### The problem
Show only those lines of the entries where the string "arrow" is found.

### Data provided
*** Begin section ***

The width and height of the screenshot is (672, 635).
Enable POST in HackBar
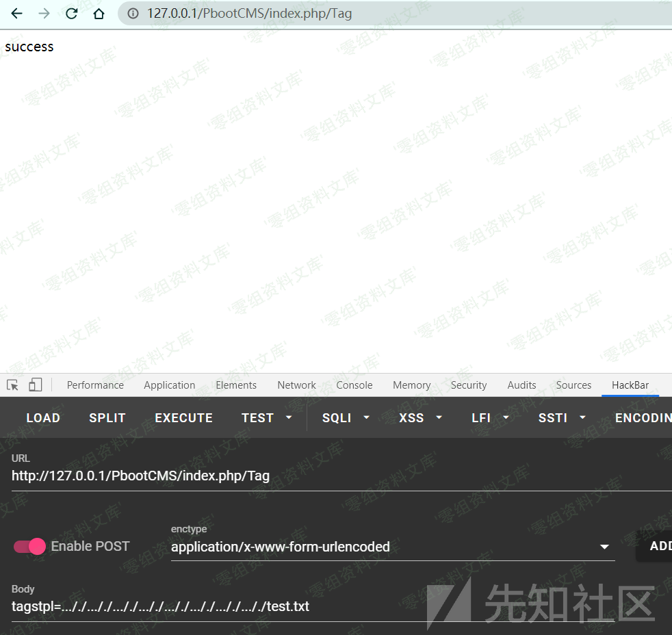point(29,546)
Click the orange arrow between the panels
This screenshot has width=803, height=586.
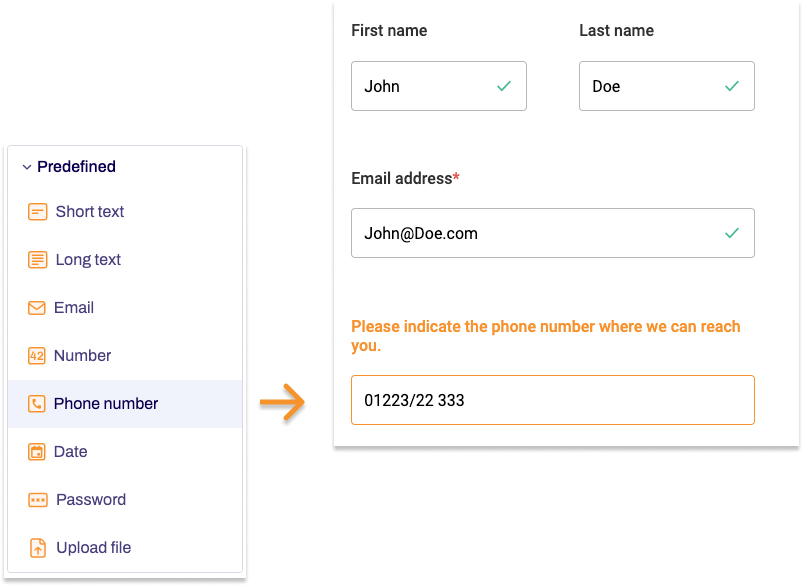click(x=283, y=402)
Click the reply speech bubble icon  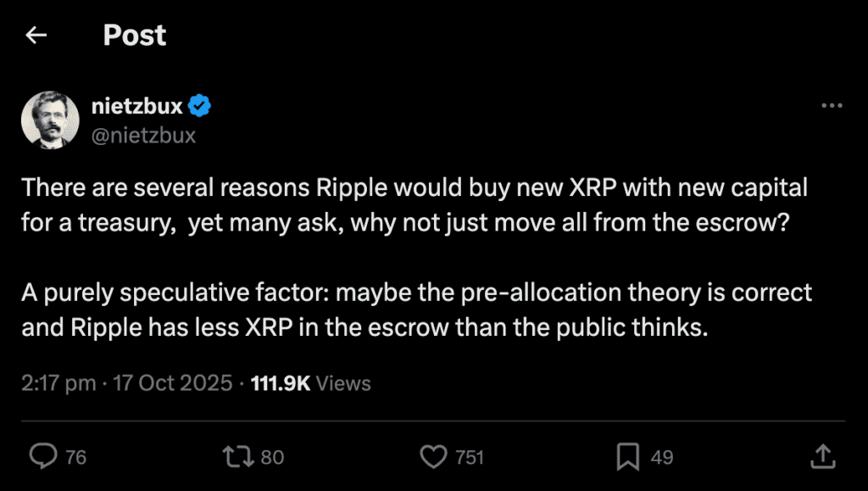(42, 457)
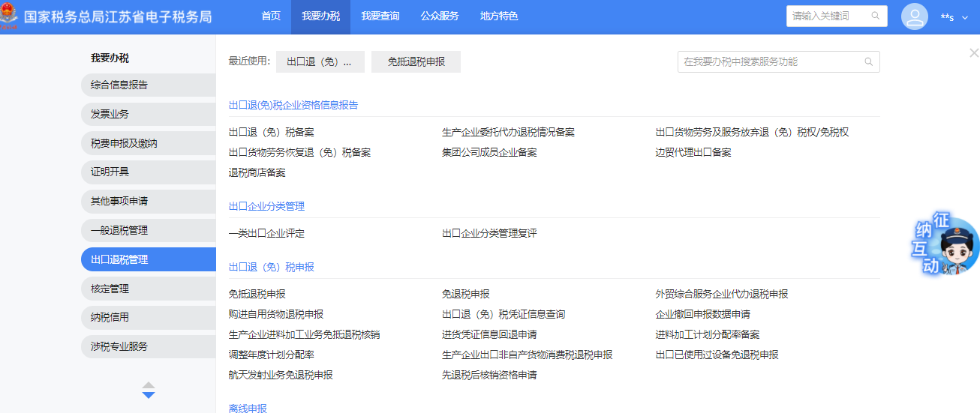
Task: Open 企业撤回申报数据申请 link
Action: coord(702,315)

*** End section ***
*** Begin section ***

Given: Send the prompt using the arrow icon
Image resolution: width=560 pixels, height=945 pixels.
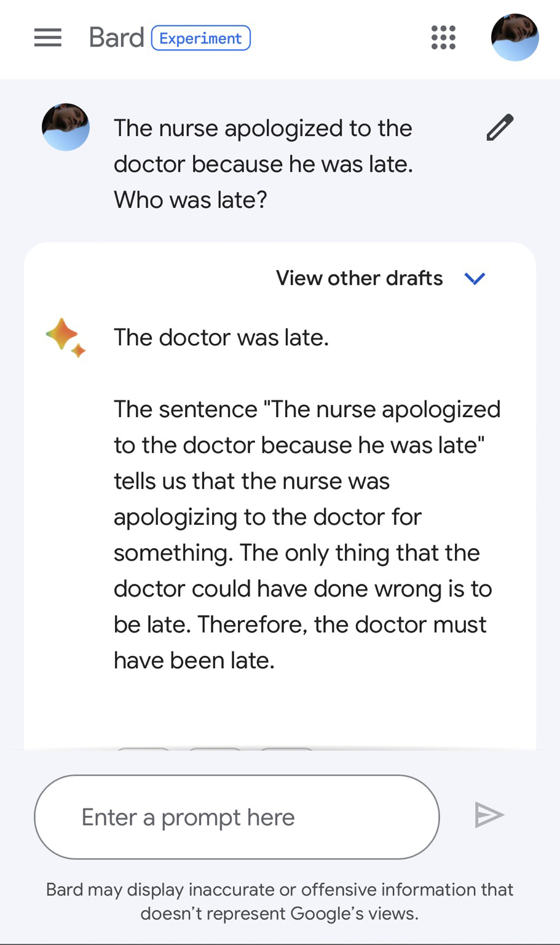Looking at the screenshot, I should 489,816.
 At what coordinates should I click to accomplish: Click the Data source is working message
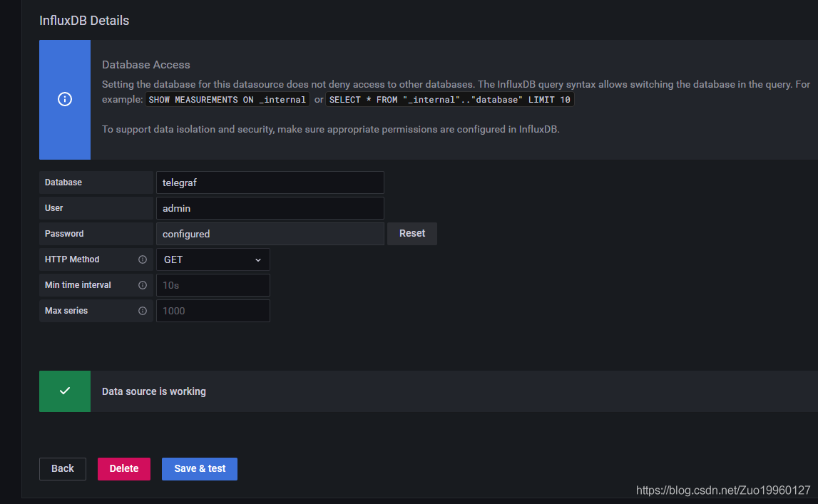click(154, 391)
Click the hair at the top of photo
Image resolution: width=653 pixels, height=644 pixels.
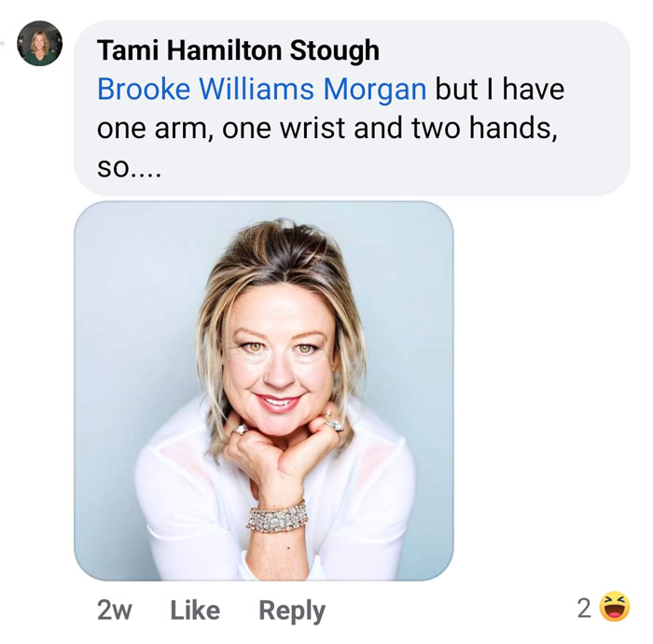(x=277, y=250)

*** End section ***

### Answer to this task
Click the orange arrow between the panels
Given: Send the prompt using the arrow icon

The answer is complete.